• _Problem_
In the calendar mailing-list message, what does MRAB say .monthdayscalendar() requires?

• _Text segment_
###

Calendar Stuff

Dave Angel davea at ieee.org
Tue Nov 10 16:05:31 EST 2009


(Comments inline, and at end)

Victor Subervi wrote:
> On Tue, Nov 10, 2009 at 2:02 PM, MRAB <python at mrabarnett.plus.com> wrote:
>
>   
>> Victor Subervi wrote:
>>
>>     
>>> Hi;
>>> I have the following code:
>>>
>>> import calendar, datetime
>>>
>>> def cal():
>>>  ...
>>>  myCal = calendar.Calendar(calendar.SUNDAY)
>>>  today = datetime.date.today()
>>>  day = today.day
>>>  mo = today.month
>>>  yr = today.year
>>> #  month = myCal.monthdayscalendar(int(time.strftime("%Y"))
>>>  month = myCal.monthdayscalendar(yr, mo)
>>>  print 'hi'
>>>
>>> html headers are included. No matter which one of the last two lines I
>>> comment out, I never get to the point of printing 'hi'. (If I comment them
>>> both out, it does print.) What do?
>>>
>>>  Read the tracebacks?
>>>       
>> The commented line will raise an exception because:
>>
>> 1. There's a final ')' missing.
>>
>> 2. You haven't imported 'time'.
>>
>> 3. .monthdayscalendar() requires the year and month.
>>
>> I don't know why you're writing 'int(time.strftime("%Y"))' because you
>> already have the year in 'yr'.
>>
>> The code above works for me if I comment out the line '...'.
>> --
>>  <http://mail.python.org/mailman/listinfo/python-list>
>>     
>
> It works fine for me in the python interpreter but not in the page from
> which it's called! 
Then why didn't you say so, and in particular mention that this is a 
problem only when running on a webserver as a cgi program?  And give the
error message, and examine the server's log file, and ...

> You say import time, but where do I call time in my
> script? 
On the commented line with the call to  time.strftime(), that looks to 
me like a ref to the time module.  You said in your original message 
that it fails whichever of the last two lines is commented out...    
well one reason it would fail is no import of time.

> Here's the code (abbreviated just to print something out to see it
> work), please advise if you can:
>
> #!/usr/bin/python
>
> import string
> import sys,os
> sys.path.append(os.getcwd())
> import calendar, datetime, time
> import MySQLdb
> import string, re
> from login import login
>
> def calendarPrint():
>   print "Content-Type: text/html"
>   print
>   print """
> <!DOCTYPE html PUBLIC "-//W3C//DTD XHTML 1.0 Frameset//EN" "

###

• _Dataset excerpts_

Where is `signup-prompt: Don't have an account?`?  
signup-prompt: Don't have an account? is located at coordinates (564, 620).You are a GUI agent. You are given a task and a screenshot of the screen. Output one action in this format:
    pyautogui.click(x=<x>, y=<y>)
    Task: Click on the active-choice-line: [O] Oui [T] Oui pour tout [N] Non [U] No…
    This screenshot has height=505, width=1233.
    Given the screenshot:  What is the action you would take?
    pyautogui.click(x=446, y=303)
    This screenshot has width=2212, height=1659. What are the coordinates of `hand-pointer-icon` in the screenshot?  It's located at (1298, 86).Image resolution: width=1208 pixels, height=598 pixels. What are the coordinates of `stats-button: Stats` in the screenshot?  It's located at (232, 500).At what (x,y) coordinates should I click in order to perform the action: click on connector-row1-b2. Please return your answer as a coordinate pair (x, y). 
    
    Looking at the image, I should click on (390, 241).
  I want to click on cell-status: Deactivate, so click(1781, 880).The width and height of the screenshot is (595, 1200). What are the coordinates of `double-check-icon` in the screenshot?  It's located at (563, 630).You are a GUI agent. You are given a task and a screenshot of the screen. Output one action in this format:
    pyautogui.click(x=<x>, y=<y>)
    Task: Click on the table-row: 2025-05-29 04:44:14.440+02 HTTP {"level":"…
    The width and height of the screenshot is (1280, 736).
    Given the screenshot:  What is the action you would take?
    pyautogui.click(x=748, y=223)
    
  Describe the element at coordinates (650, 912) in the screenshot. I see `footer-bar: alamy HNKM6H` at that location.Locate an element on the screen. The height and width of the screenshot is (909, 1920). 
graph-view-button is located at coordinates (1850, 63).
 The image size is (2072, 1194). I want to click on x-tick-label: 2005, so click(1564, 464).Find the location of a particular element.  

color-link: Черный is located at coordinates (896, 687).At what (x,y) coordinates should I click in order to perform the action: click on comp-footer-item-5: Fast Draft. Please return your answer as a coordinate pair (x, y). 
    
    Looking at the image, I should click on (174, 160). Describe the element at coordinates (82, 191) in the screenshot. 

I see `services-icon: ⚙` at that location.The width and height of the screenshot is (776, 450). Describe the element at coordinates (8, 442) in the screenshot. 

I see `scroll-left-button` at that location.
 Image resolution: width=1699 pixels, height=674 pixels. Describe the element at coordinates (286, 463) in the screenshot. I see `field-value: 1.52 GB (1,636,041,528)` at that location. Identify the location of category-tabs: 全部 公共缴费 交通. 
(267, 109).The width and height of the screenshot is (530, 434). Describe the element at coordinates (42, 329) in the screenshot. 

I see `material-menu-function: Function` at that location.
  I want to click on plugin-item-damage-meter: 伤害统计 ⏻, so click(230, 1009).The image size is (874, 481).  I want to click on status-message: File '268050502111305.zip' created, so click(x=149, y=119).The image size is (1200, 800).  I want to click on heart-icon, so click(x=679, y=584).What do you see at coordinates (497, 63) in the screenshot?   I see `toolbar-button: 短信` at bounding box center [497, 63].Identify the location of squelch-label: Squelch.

###

• _Exercise result_
The year and month.